▸ **KUTIPAN TEKS**
* * *

Jumat 21 Sep 2018 21:42 WIB

Kemenkeu Siapkan Aturan Alokasi Pajak Rokok untuk BPJS

Dana yang bisa dialokasikan untuk BPJS Kesehatan maksimal 37,5 persen dari pajak

Rep: Ahmad Fikri Noor/ Red: Dwi Murdaningsih
Petugas melayani warga di kantor Badan Penyelanggara Jaminan Sosial (BPJS) Kesehatan KCU Jakarta Pusat, Rabu (1/11).
Foto: Yasin Habibi/ Republika
Petugas melayani warga di kantor Badan Penyelanggara Jaminan Sosial (BPJS) Kesehatan KCU Jakarta Pusat, Rabu (1/11).

REPUBLIKA.CO.ID, JAKARTA -- Kementerian Keuangan akan menerbitkan aturan terkait alokasi pajak rokok untuk program Jaminan Kesehatan Nasional. Wakil Menteri Keuangan Mardiasmo mengatakan, aturan tersebut akan dituangkan dalam Peraturan Menteri Keuangan (PMK) yang menjadi turunan dari Perpres nomor 82 tahun 2018 tentang Jaminan Kesehatan.

* * *

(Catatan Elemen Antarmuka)
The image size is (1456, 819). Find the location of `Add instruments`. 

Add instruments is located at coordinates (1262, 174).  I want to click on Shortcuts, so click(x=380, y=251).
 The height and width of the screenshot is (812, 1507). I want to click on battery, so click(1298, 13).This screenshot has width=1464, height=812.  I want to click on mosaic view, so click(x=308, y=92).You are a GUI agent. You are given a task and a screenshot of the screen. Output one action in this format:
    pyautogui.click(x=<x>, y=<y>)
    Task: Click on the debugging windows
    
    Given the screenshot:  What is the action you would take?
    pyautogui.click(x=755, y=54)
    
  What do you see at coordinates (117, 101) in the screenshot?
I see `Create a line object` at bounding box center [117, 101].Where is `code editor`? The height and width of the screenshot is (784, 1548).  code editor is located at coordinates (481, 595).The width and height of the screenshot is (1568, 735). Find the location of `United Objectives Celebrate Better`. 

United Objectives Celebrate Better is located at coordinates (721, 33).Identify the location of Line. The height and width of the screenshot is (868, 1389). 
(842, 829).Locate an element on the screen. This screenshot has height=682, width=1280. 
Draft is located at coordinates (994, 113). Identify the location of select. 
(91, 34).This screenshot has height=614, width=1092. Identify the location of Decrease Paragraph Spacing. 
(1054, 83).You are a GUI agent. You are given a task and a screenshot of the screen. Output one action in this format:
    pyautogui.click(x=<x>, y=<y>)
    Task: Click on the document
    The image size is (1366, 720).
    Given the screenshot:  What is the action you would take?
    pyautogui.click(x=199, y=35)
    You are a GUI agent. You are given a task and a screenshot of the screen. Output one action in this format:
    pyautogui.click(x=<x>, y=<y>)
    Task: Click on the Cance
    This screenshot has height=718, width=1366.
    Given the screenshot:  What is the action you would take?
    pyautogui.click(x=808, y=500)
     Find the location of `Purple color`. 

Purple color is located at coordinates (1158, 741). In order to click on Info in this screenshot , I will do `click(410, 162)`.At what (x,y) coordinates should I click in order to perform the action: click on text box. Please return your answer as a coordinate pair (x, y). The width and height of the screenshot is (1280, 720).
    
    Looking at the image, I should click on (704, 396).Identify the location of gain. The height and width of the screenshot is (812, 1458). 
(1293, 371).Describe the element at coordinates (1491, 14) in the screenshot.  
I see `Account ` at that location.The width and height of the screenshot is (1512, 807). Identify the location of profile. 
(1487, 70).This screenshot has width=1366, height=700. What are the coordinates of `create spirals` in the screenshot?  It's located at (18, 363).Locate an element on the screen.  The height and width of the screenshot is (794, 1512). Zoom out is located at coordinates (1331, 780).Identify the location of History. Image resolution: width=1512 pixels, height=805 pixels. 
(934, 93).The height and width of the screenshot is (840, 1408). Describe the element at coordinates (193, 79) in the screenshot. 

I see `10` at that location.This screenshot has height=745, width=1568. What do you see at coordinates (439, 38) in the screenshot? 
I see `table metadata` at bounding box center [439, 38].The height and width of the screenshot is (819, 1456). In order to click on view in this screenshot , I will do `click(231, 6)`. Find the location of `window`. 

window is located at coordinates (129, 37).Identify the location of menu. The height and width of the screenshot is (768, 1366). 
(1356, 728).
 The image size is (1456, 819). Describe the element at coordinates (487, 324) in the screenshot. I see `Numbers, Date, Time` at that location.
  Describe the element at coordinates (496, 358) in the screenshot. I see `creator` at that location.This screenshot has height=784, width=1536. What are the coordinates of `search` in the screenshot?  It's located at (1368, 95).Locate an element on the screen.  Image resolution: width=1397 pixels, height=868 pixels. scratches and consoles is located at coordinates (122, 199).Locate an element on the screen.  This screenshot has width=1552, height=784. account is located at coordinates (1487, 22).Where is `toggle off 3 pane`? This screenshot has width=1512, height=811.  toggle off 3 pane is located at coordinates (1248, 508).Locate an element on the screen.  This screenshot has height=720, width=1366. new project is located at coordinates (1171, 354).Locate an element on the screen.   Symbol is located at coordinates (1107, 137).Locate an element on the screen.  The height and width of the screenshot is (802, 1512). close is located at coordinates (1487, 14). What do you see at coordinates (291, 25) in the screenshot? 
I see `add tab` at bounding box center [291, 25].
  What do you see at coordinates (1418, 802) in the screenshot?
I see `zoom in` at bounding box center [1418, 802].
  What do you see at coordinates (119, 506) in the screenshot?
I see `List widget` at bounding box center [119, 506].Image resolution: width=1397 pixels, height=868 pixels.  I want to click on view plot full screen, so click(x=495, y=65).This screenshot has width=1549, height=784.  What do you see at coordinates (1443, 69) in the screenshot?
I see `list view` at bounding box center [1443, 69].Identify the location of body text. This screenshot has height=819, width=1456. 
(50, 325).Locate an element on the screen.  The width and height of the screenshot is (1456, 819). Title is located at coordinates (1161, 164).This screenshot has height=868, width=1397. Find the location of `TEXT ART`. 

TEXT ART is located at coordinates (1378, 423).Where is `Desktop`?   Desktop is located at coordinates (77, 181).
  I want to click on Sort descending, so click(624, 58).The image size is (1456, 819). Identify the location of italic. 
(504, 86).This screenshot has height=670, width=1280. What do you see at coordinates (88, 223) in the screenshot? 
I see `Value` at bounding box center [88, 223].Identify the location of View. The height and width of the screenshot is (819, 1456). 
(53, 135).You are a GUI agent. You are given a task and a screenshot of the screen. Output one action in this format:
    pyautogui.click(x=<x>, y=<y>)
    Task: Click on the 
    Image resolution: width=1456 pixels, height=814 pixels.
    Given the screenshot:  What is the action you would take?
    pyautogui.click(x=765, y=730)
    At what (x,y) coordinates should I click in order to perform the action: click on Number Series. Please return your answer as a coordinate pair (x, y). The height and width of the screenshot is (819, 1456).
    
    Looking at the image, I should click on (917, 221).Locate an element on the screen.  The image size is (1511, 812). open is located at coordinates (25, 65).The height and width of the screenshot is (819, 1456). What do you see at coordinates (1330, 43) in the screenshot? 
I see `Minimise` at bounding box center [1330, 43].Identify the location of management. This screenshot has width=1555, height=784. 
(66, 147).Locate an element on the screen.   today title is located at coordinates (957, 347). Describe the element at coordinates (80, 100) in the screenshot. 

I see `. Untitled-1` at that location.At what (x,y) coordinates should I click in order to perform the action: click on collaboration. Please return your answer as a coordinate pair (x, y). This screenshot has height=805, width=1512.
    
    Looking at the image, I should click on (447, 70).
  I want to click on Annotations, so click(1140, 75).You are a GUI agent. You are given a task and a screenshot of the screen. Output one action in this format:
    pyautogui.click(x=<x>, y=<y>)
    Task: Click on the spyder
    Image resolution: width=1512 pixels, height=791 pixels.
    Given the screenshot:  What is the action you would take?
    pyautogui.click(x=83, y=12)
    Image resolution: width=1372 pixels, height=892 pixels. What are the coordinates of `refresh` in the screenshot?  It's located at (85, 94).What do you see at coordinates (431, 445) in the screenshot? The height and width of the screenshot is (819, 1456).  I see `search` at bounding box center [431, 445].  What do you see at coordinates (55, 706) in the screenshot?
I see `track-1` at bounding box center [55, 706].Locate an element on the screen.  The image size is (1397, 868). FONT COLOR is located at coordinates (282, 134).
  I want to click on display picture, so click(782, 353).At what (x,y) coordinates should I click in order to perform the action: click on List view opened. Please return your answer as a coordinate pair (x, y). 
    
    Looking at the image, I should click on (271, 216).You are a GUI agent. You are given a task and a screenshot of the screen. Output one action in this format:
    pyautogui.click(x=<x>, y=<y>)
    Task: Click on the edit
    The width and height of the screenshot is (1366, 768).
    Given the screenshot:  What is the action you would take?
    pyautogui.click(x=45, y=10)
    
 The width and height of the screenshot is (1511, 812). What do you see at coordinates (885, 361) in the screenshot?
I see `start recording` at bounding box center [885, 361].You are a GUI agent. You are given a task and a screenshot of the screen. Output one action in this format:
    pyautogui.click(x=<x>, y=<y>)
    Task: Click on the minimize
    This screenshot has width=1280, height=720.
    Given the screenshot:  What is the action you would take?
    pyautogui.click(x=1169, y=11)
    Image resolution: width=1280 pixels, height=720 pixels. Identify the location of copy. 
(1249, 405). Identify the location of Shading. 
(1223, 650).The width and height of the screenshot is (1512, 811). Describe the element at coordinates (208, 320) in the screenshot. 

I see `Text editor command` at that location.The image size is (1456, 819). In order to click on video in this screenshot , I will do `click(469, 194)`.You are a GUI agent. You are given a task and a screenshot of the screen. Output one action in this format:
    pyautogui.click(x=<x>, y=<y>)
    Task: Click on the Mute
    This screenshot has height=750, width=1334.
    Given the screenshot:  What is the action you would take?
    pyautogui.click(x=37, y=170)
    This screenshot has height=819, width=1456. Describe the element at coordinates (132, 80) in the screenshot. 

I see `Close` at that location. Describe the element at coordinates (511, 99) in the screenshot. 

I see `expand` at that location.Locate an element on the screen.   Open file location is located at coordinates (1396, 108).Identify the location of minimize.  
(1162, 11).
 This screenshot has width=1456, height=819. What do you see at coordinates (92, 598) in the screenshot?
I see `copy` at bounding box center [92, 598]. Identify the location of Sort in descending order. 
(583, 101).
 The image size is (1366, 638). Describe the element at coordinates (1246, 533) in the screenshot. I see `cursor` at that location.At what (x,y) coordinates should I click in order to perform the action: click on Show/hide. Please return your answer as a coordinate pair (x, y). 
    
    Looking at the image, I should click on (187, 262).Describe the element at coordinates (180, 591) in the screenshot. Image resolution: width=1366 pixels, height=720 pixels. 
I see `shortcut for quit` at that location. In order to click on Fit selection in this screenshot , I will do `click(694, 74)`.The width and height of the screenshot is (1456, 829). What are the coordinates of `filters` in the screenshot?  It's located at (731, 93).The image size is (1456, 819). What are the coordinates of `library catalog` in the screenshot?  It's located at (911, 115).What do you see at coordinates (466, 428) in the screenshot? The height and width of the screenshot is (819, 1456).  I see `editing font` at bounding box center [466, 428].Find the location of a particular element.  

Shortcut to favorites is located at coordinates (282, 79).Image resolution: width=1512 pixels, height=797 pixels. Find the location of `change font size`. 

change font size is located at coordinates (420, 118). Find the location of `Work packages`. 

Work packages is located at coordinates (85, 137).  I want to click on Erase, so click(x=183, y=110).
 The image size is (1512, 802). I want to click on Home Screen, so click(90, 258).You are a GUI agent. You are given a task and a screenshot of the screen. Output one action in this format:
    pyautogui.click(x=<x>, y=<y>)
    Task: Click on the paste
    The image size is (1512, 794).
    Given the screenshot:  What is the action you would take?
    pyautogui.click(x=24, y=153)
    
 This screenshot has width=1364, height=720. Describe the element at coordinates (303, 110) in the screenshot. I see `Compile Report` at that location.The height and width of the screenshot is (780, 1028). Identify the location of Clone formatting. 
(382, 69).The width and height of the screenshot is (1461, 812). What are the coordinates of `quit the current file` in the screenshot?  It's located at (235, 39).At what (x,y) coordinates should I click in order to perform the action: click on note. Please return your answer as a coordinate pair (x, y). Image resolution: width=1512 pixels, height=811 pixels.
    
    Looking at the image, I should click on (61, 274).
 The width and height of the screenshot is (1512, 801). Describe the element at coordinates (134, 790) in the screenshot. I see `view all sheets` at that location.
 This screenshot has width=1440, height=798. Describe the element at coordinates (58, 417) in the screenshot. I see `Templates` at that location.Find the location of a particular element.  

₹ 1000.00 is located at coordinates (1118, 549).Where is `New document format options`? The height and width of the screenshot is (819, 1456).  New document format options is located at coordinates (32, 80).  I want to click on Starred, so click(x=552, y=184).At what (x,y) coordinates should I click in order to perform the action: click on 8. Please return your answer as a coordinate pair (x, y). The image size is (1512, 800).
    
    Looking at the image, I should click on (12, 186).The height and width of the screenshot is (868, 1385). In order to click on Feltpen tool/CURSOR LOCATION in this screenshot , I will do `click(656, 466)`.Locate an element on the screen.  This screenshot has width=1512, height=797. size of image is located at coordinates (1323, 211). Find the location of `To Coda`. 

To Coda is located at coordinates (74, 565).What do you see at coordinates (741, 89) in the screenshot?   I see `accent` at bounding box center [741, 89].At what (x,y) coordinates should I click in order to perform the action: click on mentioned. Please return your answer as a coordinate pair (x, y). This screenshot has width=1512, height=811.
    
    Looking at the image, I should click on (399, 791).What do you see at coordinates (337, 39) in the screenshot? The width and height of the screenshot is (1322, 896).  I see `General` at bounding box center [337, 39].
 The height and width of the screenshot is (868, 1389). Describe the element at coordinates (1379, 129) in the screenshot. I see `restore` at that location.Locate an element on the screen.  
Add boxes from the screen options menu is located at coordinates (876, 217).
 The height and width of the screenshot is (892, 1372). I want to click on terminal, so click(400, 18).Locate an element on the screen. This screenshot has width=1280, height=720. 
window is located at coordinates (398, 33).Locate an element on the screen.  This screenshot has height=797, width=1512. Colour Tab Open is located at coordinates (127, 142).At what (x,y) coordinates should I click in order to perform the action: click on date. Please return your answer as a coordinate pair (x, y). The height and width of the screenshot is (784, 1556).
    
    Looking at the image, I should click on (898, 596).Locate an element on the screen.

* * *

▸ **DAFTAR TUGAS**
• 1. Perbarui bagian berita tentang pajak rokok untuk BPJS, mulai dari "REPUBLIKA.CO.ID, JAKARTA -- Kementerian" dan berlanjut hingga "tentang Jaminan Kesehatan.", dengan mengganti "Kementerian Keuangan" menjadi "Kemenkeu".
• 2. Tuliskan kelanjutan berita tentang alokasi pajak rokok untuk BPJS Kesehatan, dimulai setelah kalimat terakhirnya.
Daftar di atas tidak berperan dalam hal ini.

▸ **JAWABAN TIAP TUGAS**
• 1.
REPUBLIKA.CO.ID, JAKARTA -- Kemenkeu akan menerbitkan aturan terkait alokasi pajak rokok untuk program Jaminan Kesehatan Nasional. Wakil Menteri Keuangan Mardiasmo mengatakan, aturan tersebut akan dituangkan dalam Peraturan Menteri Keuangan (PMK) yang menjadi turunan dari Perpres nomor 82 tahun 2018 tentang Jaminan Kesehatan.

• 2.
"PMK turunannya sedang kita proses, mudah-mudahan segera terbit," kata Mardiasmo di Jakarta, Jumat (21/9).

Dia mengatakan, Perpres tersebut memberikan kewenangan kepada Menteri Keuangan untuk memotong pajak rokok yang ditarik oleh Pemerintah Daerah. Dana tersebut kemudian akan digunakan untuk menangani defisit yang dihadapi BPJS Kesehatan.

"Akan kita potongkan kalau ada berita acara dari Pemda dan BPJS Kesehatan terhadap pelayanan jasa kesehatan," kata Mardiasmo.

Dia menjelaskan, dana yang bisa dialokasikan untuk BPJS Kesehatan adalah sebesar maksimal 37,5 persen dari total pajak rokok. Dia mengatakan, potensi dana yang bisa dikucurkan untuk BPJS Kesehatan adalah sebesar Rp 1,1 triliun hingga akhir tahun dari pajak rokok tersebut.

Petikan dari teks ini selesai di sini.